## WORK TO DO
Starting with the line that contains "Click the printer" and continuing through the line that contains "point(786,260)", write those lines out again with "settings menu" renamed to "preferences menu" and everything else unchanged.

## THE RECORDS
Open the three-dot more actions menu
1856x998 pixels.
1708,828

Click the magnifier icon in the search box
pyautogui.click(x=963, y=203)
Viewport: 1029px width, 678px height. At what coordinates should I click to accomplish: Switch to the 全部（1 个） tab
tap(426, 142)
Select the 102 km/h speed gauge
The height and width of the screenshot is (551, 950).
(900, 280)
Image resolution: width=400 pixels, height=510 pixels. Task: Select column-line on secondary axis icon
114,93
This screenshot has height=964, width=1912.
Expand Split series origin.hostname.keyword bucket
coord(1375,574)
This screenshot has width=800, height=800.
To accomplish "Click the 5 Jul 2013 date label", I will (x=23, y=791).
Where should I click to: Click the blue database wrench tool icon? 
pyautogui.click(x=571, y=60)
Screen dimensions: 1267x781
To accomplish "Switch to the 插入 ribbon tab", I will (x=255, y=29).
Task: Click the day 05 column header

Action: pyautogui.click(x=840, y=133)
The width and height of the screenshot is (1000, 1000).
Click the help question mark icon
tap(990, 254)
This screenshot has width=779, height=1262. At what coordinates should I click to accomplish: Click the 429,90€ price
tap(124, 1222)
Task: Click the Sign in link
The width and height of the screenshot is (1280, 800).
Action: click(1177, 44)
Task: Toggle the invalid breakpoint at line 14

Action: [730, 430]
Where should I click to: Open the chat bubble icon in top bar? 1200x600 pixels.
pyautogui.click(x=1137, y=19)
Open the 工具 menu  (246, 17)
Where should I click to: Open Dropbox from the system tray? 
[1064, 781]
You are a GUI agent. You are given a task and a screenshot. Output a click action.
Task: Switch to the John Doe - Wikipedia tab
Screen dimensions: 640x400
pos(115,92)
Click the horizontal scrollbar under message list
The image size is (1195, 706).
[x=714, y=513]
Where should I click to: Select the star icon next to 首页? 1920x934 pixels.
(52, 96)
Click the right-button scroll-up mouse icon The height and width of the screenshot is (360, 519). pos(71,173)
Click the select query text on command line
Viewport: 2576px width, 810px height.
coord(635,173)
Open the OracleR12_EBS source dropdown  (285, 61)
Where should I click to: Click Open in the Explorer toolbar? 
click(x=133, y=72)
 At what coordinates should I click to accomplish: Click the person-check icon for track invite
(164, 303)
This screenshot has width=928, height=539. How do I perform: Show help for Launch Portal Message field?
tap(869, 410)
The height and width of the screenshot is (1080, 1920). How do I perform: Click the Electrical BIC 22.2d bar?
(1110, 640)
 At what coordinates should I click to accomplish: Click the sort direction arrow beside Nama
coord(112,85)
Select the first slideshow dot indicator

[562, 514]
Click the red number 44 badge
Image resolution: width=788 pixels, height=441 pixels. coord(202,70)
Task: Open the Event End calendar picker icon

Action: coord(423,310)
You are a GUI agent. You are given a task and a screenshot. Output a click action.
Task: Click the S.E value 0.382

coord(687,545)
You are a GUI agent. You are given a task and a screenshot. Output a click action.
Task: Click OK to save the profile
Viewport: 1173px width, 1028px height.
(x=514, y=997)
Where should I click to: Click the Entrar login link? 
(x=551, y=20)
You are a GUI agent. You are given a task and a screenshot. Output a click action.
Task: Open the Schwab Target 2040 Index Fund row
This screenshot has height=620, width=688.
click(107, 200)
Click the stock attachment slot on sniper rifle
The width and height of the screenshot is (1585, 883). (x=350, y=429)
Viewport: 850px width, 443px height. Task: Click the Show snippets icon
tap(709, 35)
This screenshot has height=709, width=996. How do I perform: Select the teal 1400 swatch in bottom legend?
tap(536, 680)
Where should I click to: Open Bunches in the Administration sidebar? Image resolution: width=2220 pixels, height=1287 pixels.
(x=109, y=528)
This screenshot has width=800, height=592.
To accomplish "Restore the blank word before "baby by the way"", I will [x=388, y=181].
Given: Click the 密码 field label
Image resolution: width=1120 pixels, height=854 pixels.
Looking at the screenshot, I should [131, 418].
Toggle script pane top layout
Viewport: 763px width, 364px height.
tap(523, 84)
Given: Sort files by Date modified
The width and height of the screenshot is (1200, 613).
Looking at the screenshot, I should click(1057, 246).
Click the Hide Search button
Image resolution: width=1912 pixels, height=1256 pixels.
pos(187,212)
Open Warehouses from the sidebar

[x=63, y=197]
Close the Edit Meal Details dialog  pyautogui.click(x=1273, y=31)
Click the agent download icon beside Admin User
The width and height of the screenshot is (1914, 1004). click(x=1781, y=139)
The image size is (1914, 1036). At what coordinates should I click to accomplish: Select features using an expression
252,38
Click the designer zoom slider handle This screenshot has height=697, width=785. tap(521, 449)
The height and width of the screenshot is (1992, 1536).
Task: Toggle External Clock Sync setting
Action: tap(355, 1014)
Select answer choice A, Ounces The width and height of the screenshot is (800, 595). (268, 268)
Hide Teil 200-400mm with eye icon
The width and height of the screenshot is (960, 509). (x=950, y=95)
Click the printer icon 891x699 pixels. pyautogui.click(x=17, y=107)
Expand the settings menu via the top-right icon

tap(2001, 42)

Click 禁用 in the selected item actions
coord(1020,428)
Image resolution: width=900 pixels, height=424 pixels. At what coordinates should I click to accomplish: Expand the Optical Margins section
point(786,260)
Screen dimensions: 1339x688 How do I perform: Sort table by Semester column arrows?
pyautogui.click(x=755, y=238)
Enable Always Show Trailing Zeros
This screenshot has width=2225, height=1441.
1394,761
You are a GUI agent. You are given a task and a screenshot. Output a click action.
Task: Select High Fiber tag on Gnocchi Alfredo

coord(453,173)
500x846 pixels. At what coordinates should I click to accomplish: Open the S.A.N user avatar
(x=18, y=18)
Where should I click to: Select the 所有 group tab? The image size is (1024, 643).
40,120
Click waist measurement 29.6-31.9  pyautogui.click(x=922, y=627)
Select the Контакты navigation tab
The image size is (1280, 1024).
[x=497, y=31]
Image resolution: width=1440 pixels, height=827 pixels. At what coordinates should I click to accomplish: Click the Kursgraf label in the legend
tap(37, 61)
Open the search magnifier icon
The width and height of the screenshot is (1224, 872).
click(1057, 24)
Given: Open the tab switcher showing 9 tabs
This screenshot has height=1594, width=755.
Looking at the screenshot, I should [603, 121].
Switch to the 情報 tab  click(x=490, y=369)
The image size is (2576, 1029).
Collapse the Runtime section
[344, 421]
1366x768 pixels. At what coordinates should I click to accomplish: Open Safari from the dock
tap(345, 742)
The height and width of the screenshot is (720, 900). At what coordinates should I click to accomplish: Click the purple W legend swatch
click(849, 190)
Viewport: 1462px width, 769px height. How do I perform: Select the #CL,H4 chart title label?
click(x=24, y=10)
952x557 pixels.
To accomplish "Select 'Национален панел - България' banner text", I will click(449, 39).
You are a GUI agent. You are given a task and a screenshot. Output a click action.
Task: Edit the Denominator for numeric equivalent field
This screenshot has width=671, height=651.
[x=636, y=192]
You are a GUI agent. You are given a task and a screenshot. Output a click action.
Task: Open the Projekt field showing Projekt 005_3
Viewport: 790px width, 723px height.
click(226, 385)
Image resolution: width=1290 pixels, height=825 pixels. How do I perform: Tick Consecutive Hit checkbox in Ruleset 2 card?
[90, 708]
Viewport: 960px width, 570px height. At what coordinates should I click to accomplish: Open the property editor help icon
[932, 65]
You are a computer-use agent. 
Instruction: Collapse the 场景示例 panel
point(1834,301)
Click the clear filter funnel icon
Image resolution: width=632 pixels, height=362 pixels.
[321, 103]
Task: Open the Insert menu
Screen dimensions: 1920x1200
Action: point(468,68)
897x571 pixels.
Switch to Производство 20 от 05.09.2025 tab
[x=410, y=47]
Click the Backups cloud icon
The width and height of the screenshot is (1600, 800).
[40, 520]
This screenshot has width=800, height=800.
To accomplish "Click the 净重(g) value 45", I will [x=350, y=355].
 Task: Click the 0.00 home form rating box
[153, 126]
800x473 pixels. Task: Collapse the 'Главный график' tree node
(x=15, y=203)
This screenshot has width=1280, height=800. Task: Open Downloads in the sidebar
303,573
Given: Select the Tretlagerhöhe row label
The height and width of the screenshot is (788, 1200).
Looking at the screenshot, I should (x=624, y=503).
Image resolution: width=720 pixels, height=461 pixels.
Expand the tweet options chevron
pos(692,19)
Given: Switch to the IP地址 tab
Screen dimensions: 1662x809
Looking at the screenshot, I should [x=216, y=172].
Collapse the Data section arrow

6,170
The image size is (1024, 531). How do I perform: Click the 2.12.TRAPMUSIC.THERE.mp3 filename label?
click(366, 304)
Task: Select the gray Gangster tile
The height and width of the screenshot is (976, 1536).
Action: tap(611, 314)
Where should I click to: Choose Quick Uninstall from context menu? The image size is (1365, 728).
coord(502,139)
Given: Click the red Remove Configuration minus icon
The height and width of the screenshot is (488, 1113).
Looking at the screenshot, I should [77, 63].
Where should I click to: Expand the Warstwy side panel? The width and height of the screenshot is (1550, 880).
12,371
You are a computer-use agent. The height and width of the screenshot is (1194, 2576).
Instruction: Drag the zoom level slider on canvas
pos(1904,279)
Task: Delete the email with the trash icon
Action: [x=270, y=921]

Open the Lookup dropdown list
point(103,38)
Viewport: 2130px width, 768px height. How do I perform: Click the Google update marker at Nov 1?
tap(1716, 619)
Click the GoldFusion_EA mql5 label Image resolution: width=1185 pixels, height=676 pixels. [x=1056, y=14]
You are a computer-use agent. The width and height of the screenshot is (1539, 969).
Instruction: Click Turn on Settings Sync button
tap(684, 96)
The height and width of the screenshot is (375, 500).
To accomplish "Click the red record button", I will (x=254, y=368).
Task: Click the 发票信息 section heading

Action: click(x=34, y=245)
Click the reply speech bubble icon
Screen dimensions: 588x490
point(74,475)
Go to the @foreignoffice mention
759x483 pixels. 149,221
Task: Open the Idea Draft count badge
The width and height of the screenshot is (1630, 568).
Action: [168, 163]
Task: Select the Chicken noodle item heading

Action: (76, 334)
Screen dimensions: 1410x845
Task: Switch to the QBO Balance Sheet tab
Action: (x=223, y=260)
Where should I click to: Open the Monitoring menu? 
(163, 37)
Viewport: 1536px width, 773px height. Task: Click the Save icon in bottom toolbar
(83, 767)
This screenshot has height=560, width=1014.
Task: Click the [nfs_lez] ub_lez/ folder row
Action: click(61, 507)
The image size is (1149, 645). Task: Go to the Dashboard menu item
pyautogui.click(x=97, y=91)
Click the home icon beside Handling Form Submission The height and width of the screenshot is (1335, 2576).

## SOLUTION FOR THIS EXERCISE
Click the printer icon 891x699 pixels. pyautogui.click(x=17, y=107)
Expand the preferences menu via the top-right icon

tap(2001, 42)

Click 禁用 in the selected item actions
coord(1020,428)
Image resolution: width=900 pixels, height=424 pixels. At what coordinates should I click to accomplish: Expand the Optical Margins section
point(786,260)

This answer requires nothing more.